The report included multiple recommendations to improve SFMTA’s accountability, communication and collaboration, such as requiring collaboration training, holding employees more accountable for mistakes and improving the attendance of the Transportation Capital Committee.

The audit included a survey of SFMTA staff opinions on their agency’s ability to communicate and collaborate with other agencies effectively. The majority of surveyed employees believed that SFMTA was good at collaboration, but a majority also reported that there is little accountability for managers who do not collaborate well.

In the four projects surveyed by the audit, one did not include a preliminary engineering report and the other three contained mistakes.

In a response letter, SFMTA Director of Transportation Jeffrey Tumlin said that the Project Management Office has begun developing training to improve communication and collaboration among SFMTA employees.
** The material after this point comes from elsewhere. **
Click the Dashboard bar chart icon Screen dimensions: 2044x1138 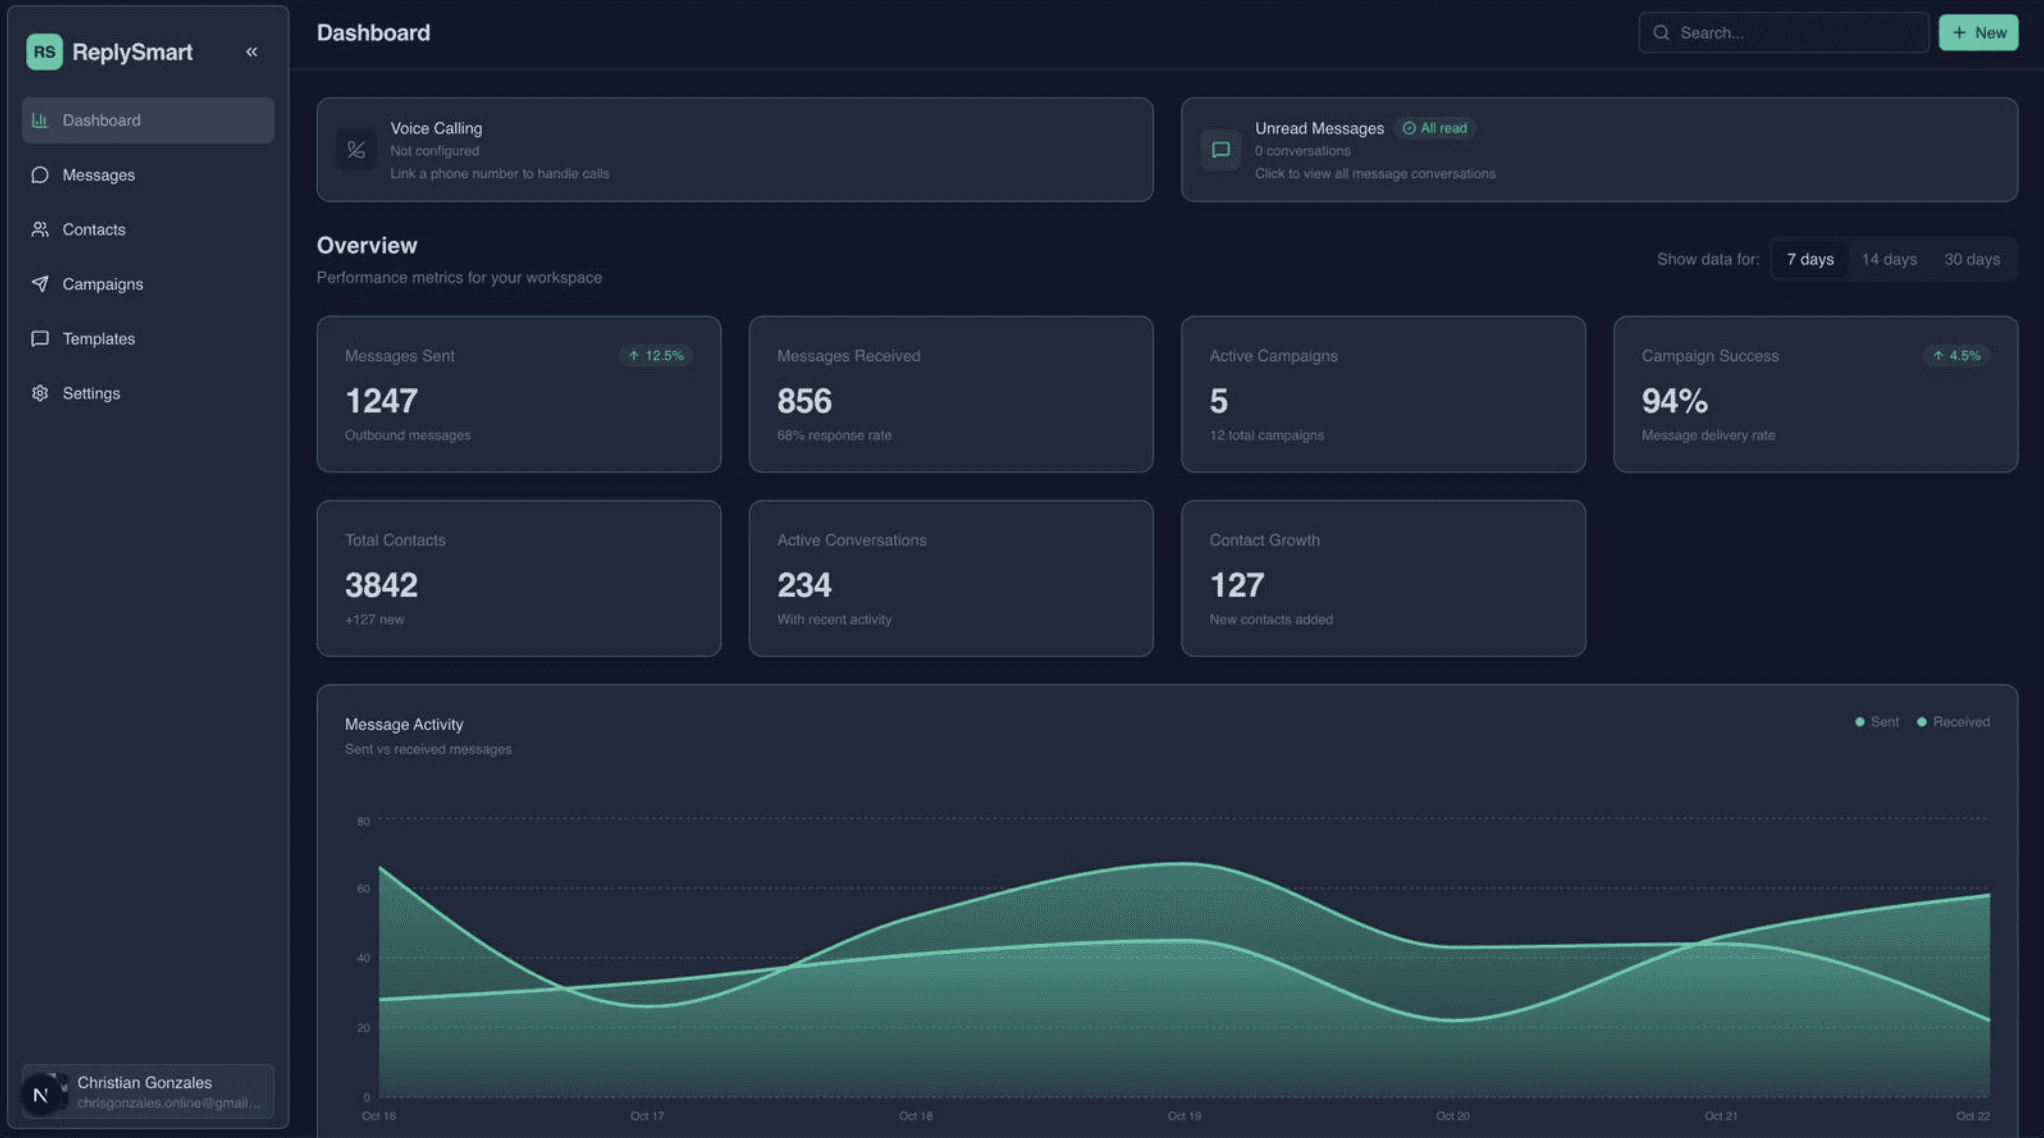click(x=40, y=120)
His office will also set more clear definitions for budget management — a key part of the audit’s recommendation.

Tumlin noted in the letter that SFMTA’s Project Management Office will work to implement the rest of the recommendations.

In an email, SFMTA spokeswoman Erica Kato noted that the SFMTA has a portfolio of 300 successfully delivered projects.

“We appreciate the work of the City Services Audit staff throughout the course of this audit on our projects from two years ago. We found of particular value the audit’s review of inter-divisional collaboration and communication and its impact on project delivery. Thankfully, the Controller’s important recommendations align with efforts we already have underway to improve project delivery,” Kato said.